Nvidia scientist predicts first game to require a ray tracing GPU will ship in 2023

(Image credit: Nvidia)

I did a double take when I read a tweet by Morgan McGuire, a distinguished scientist who works at Nvidia Research on ray tracing, augmented reality, virtual reality, and other things. At first glance, I thought he had made a prediction that all triple-A games will "REQUIRE" (in all caps) a ray tracing GPU by 2023. Instead, he predicts we will see the first game to require such a GPU by then, and I'm not so sure he's wrong.

I'm not so sure he's right, either. Before I get into his prediction, here's his tweet:

"I predict that the first AAA game to REQUIRE a ray tracing GPU to run will ship in 2023, and every gaming platform will offer accelerated ray tracing by that year," McGuire says.

Nvidia has an obviously vested interest in seeing developers embrace real-time ray tracing—its GeForce RTX cards are the first consumer offerings to wield dedicated hardware for ray-traced visuals. It's actually a hybrid solution through Microsoft's DirectX Raytracing (DXR) API. Parts of a scene get ray-traced, while other parts use good old fashioned rasterization rendering. This allows for realistic lighting and reflections in things like puddles and certain objects, without overburdening the graphics card on parts of a scene where ray tracing does not matter as much.

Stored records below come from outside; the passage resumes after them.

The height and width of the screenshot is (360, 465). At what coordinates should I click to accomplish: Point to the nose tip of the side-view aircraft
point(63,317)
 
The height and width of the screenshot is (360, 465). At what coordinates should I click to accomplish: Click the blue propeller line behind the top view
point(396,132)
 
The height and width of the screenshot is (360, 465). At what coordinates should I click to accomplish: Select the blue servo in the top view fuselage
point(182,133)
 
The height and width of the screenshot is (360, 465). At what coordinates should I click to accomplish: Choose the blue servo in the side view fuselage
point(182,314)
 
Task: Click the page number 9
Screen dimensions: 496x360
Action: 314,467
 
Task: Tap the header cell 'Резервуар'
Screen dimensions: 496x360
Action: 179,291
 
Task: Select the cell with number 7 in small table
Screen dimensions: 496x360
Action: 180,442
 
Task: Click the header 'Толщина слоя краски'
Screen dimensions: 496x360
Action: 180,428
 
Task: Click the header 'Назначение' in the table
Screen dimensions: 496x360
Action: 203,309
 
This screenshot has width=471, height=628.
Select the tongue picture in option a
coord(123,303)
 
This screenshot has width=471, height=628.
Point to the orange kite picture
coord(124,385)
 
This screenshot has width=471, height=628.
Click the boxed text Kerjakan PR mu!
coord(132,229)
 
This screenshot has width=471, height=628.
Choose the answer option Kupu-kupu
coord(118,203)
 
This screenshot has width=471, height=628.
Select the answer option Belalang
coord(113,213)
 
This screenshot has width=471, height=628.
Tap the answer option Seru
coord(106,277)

Graphics hardware would have to make a giant leap before we see a fully ray-traced game, at least in the triple-A category. That's what makes me hesitant to buy into McGuire's prediction. Assuming triple-A games are still going the hybrid route, I have a hard time imagining a developer saying  in effect, 'Either you enable real-time ray tracing, or you don't get to play'.

As for the second half of his prediction, it's true that Sony and Microsoft are developing game consoles with ray tracing support. Both the PlayStation 5 and Project Scarlett (the next flagship Xbox console) will run an AMD Navi GPU that supports ray tracing. Those will likely come out in 2020. Who knows what Nintendo will do, though—the Switch is proof that Nintendo does not feel compelled to compete with Microsoft and Sony on hardware specs.

In any event, what do you think about McGuire's prediction? Will we see the first AAA game to require a ray tracing GPU by 2023, or is that too soon?

Paul Lilly

Paul has been playing PC games and raking his knuckles on computer hardware since the Commodore 64. He does not have any tattoos, but thinks it would be cool to get one that reads LOAD"*",8,1. In his off time, he rides motorcycles and wrestles alligators (only one of those is true).